> **YOUR ASSIGNMENT**
Starting at the first line, copy the data below through to the end, exactly.
═══ DATA
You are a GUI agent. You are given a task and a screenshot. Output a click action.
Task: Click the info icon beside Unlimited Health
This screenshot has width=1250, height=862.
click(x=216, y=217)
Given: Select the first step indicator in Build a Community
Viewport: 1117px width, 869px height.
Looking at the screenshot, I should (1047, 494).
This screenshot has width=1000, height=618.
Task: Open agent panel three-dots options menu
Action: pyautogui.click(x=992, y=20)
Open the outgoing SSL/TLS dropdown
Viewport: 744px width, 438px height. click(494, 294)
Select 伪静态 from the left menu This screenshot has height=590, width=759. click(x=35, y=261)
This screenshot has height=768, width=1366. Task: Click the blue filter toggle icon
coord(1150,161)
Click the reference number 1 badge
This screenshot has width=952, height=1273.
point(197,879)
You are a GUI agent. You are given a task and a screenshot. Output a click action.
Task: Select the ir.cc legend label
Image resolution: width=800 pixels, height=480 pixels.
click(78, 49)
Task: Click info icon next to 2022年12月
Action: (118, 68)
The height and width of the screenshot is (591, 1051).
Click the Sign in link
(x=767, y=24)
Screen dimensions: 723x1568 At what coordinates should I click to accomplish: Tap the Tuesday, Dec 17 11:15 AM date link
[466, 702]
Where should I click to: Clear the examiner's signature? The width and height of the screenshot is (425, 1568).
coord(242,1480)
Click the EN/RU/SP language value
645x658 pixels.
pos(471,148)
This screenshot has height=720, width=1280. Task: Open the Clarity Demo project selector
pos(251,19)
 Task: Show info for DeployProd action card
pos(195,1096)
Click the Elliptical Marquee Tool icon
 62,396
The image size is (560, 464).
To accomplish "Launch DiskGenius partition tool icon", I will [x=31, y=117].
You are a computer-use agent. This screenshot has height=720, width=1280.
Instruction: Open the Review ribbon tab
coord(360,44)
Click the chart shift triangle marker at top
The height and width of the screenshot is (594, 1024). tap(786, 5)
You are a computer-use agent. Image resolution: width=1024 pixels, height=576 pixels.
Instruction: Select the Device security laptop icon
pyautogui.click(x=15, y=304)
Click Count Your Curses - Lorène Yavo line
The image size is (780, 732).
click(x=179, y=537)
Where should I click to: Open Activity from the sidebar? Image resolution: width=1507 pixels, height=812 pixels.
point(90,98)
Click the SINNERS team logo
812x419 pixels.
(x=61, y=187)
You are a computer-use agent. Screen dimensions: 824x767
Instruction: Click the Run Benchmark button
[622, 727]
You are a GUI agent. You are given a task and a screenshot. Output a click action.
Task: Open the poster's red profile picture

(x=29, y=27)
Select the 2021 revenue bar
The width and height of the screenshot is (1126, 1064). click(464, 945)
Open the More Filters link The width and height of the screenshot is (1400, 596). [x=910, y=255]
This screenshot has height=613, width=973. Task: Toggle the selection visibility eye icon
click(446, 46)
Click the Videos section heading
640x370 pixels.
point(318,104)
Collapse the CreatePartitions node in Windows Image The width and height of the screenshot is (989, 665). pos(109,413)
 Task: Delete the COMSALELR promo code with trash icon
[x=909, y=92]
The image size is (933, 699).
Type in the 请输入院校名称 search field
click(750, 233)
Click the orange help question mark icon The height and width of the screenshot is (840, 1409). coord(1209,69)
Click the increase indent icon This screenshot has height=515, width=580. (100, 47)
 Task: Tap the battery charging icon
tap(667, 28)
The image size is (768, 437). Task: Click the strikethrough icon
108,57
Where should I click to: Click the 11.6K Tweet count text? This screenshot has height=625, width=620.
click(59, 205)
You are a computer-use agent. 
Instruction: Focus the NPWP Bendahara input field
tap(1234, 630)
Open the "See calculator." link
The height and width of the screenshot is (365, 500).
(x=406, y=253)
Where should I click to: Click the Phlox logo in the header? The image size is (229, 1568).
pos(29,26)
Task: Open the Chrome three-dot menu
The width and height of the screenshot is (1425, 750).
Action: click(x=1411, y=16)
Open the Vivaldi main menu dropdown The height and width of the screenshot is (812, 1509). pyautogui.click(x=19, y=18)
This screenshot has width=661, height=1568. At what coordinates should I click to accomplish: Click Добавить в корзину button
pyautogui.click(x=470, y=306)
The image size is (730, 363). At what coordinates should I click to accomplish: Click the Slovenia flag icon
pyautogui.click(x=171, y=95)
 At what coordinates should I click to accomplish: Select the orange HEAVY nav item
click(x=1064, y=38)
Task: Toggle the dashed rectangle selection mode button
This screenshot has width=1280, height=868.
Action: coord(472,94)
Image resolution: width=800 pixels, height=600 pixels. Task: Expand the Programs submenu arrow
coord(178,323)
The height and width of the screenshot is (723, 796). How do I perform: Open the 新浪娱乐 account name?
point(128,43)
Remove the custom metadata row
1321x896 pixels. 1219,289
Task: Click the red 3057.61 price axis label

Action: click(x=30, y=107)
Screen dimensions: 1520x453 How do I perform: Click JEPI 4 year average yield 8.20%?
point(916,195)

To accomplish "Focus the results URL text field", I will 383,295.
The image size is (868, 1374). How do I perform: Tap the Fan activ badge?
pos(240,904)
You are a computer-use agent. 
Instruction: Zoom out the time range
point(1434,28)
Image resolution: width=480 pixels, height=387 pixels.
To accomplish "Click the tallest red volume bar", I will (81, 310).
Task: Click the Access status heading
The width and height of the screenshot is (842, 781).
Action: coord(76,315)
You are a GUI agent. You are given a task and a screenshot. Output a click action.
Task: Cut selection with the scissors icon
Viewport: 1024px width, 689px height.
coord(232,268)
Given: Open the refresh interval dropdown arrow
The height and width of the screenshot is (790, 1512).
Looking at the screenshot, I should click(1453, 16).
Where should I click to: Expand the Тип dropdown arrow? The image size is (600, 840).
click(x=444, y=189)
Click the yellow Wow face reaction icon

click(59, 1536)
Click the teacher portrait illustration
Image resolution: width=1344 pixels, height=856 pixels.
══════
> **TASK RESPONSE**
You are a GUI agent. You are given a task and a screenshot. Output a click action.
Task: Click the info icon beside Unlimited Health
This screenshot has width=1250, height=862.
click(x=216, y=217)
Given: Select the first step indicator in Build a Community
Viewport: 1117px width, 869px height.
Looking at the screenshot, I should (1047, 494).
This screenshot has width=1000, height=618.
Task: Open agent panel three-dots options menu
Action: pyautogui.click(x=992, y=20)
Open the outgoing SSL/TLS dropdown
Viewport: 744px width, 438px height. click(494, 294)
Select 伪静态 from the left menu This screenshot has height=590, width=759. click(x=35, y=261)
This screenshot has height=768, width=1366. Task: Click the blue filter toggle icon
coord(1150,161)
Click the reference number 1 badge
This screenshot has width=952, height=1273.
point(197,879)
You are a GUI agent. You are given a task and a screenshot. Output a click action.
Task: Select the ir.cc legend label
Image resolution: width=800 pixels, height=480 pixels.
click(78, 49)
Task: Click info icon next to 2022年12月
Action: (118, 68)
The height and width of the screenshot is (591, 1051).
Click the Sign in link
(x=767, y=24)
Screen dimensions: 723x1568 At what coordinates should I click to accomplish: Tap the Tuesday, Dec 17 11:15 AM date link
[466, 702]
Where should I click to: Clear the examiner's signature? The width and height of the screenshot is (425, 1568).
coord(242,1480)
Click the EN/RU/SP language value
645x658 pixels.
pos(471,148)
This screenshot has height=720, width=1280. Task: Open the Clarity Demo project selector
pos(251,19)
 Task: Show info for DeployProd action card
pos(195,1096)
Click the Elliptical Marquee Tool icon
 62,396
The image size is (560, 464).
To accomplish "Launch DiskGenius partition tool icon", I will [x=31, y=117].
You are a computer-use agent. This screenshot has height=720, width=1280.
Instruction: Open the Review ribbon tab
coord(360,44)
Click the chart shift triangle marker at top
The height and width of the screenshot is (594, 1024). tap(786, 5)
You are a computer-use agent. Image resolution: width=1024 pixels, height=576 pixels.
Instruction: Select the Device security laptop icon
pyautogui.click(x=15, y=304)
Click Count Your Curses - Lorène Yavo line
The image size is (780, 732).
click(x=179, y=537)
Where should I click to: Open Activity from the sidebar? Image resolution: width=1507 pixels, height=812 pixels.
point(90,98)
Click the SINNERS team logo
812x419 pixels.
(x=61, y=187)
You are a computer-use agent. Screen dimensions: 824x767
Instruction: Click the Run Benchmark button
[622, 727]
You are a GUI agent. You are given a task and a screenshot. Output a click action.
Task: Open the poster's red profile picture

(x=29, y=27)
Select the 2021 revenue bar
The width and height of the screenshot is (1126, 1064). click(464, 945)
Open the More Filters link The width and height of the screenshot is (1400, 596). [x=910, y=255]
This screenshot has height=613, width=973. Task: Toggle the selection visibility eye icon
click(446, 46)
Click the Videos section heading
640x370 pixels.
point(318,104)
Collapse the CreatePartitions node in Windows Image The width and height of the screenshot is (989, 665). pos(109,413)
 Task: Delete the COMSALELR promo code with trash icon
[x=909, y=92]
The image size is (933, 699).
Type in the 请输入院校名称 search field
click(750, 233)
Click the orange help question mark icon The height and width of the screenshot is (840, 1409). coord(1209,69)
Click the increase indent icon This screenshot has height=515, width=580. (100, 47)
 Task: Tap the battery charging icon
tap(667, 28)
The image size is (768, 437). Task: Click the strikethrough icon
108,57
Where should I click to: Click the 11.6K Tweet count text? This screenshot has height=625, width=620.
click(59, 205)
You are a computer-use agent. 
Instruction: Focus the NPWP Bendahara input field
tap(1234, 630)
Open the "See calculator." link
The height and width of the screenshot is (365, 500).
(x=406, y=253)
Where should I click to: Click the Phlox logo in the header? The image size is (229, 1568).
pos(29,26)
Task: Open the Chrome three-dot menu
The width and height of the screenshot is (1425, 750).
Action: click(x=1411, y=16)
Open the Vivaldi main menu dropdown The height and width of the screenshot is (812, 1509). pyautogui.click(x=19, y=18)
This screenshot has width=661, height=1568. At what coordinates should I click to accomplish: Click Добавить в корзину button
pyautogui.click(x=470, y=306)
The image size is (730, 363). At what coordinates should I click to accomplish: Click the Slovenia flag icon
pyautogui.click(x=171, y=95)
 At what coordinates should I click to accomplish: Select the orange HEAVY nav item
click(x=1064, y=38)
Task: Toggle the dashed rectangle selection mode button
This screenshot has width=1280, height=868.
Action: coord(472,94)
Image resolution: width=800 pixels, height=600 pixels. Task: Expand the Programs submenu arrow
coord(178,323)
The height and width of the screenshot is (723, 796). How do I perform: Open the 新浪娱乐 account name?
point(128,43)
Remove the custom metadata row
1321x896 pixels. 1219,289
Task: Click the red 3057.61 price axis label

Action: click(x=30, y=107)
Screen dimensions: 1520x453 How do I perform: Click JEPI 4 year average yield 8.20%?
point(916,195)

To accomplish "Focus the results URL text field", I will 383,295.
The image size is (868, 1374). How do I perform: Tap the Fan activ badge?
pos(240,904)
You are a computer-use agent. 
Instruction: Zoom out the time range
point(1434,28)
Image resolution: width=480 pixels, height=387 pixels.
To accomplish "Click the tallest red volume bar", I will (81, 310).
Task: Click the Access status heading
The width and height of the screenshot is (842, 781).
Action: coord(76,315)
You are a GUI agent. You are given a task and a screenshot. Output a click action.
Task: Cut selection with the scissors icon
Viewport: 1024px width, 689px height.
coord(232,268)
Given: Open the refresh interval dropdown arrow
The height and width of the screenshot is (790, 1512).
Looking at the screenshot, I should click(1453, 16).
Where should I click to: Expand the Тип dropdown arrow? The image size is (600, 840).
click(x=444, y=189)
Click the yellow Wow face reaction icon

click(59, 1536)
Click the teacher portrait illustration
Image resolution: width=1344 pixels, height=856 pixels.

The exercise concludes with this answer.